The right to vote is equal to the right to get a job, or own a home, or start a business. It is subject to reasonable regulation and the bar for justifying that regulation is relatively low. As long as it’s not discriminatory based on race, it’s legal. Whereas limiting actual Constitutional rights requires that a law pass “strict scrutiny”, a very high bar indeed.

As I said, you are a greater danger to democracy than any other enemy I can imagine.

Holy fuck. The notion that “voting isn’t a constitutional right” has to be the dumbest thing I’ve ever read. News flash- it is. That’s why we’re so up in arms about it. And our right to vote isn’t subject to negotiation. It isn’t subject to the result of a poll.
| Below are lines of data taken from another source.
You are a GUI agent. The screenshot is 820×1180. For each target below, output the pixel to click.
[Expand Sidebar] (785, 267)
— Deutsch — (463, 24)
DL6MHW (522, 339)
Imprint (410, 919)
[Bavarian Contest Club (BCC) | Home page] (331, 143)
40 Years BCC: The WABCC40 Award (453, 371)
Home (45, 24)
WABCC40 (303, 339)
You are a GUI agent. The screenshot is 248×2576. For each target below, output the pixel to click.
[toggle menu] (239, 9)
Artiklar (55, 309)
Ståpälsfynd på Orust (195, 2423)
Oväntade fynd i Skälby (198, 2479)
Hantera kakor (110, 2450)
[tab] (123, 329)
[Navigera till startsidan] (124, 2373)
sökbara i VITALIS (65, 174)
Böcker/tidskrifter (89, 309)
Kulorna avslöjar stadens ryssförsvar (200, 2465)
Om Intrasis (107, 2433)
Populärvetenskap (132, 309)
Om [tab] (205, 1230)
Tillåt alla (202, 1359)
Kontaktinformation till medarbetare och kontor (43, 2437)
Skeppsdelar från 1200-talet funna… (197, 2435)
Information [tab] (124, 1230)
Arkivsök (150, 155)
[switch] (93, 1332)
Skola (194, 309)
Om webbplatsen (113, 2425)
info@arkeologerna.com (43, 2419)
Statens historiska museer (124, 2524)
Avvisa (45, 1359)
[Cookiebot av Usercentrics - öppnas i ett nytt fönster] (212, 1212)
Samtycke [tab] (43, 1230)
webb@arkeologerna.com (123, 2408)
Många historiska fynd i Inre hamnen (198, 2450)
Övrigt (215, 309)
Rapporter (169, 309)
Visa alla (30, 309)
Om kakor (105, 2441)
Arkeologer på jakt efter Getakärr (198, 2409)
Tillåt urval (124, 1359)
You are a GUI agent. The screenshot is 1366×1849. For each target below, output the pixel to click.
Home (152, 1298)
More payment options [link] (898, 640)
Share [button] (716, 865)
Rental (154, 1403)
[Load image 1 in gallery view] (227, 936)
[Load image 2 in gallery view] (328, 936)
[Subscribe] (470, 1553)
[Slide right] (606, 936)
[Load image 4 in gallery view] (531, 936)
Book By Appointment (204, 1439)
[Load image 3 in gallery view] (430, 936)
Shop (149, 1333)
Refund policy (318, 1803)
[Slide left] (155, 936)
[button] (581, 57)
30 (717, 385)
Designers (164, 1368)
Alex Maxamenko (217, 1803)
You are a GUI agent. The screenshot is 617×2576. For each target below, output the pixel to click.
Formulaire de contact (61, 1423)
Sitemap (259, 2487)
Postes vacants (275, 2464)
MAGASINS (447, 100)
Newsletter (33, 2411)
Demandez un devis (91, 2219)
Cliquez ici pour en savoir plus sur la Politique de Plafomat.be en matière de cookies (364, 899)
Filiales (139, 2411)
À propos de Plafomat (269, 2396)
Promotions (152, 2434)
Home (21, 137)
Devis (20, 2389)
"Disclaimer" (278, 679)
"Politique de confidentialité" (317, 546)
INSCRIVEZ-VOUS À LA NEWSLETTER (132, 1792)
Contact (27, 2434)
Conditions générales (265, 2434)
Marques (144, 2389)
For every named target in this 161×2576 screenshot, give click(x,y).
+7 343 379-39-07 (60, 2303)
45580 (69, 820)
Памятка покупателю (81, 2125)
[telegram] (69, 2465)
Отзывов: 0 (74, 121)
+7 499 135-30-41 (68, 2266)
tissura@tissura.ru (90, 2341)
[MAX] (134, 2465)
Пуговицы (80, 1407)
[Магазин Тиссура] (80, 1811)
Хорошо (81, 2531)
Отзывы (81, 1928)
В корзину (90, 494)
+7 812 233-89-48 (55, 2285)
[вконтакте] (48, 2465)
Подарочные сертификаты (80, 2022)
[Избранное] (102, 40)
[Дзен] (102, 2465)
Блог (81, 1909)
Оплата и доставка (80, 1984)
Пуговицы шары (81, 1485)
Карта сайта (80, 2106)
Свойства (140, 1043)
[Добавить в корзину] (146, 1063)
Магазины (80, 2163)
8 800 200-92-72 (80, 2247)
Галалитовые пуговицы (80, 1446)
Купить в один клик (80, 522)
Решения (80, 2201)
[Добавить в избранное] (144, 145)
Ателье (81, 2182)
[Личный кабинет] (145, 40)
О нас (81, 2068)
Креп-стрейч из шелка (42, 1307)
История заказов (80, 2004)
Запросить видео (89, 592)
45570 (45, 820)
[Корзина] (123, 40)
So (temporarily) a majority favors voter ID. Big deal. A majority believe in JFK conspiracies. A majority would establish Christianity as the state religion. A majority doesn’t have the right to take our votes away. Anyone who isn’t the dumbest of fucks knows beyond a shadow of a doubt that the reason these ID laws exist is to rig elections for Republicans. If that doesn’t offend you, then you’re un-American.

To democracy, perhaps. To our freedoms, you take that particular cake.

I see that friend adaher has taken advantage of a minor footnote — a comparison with Bricker — to hijack his own thread away from its stated topic. I suppose in the fragment of viral DNA that constitutes his brain, he’s hoping we’ll all get so stuck in the resulting tar pit that we’ll forget the absolute fraudulence of the original premise.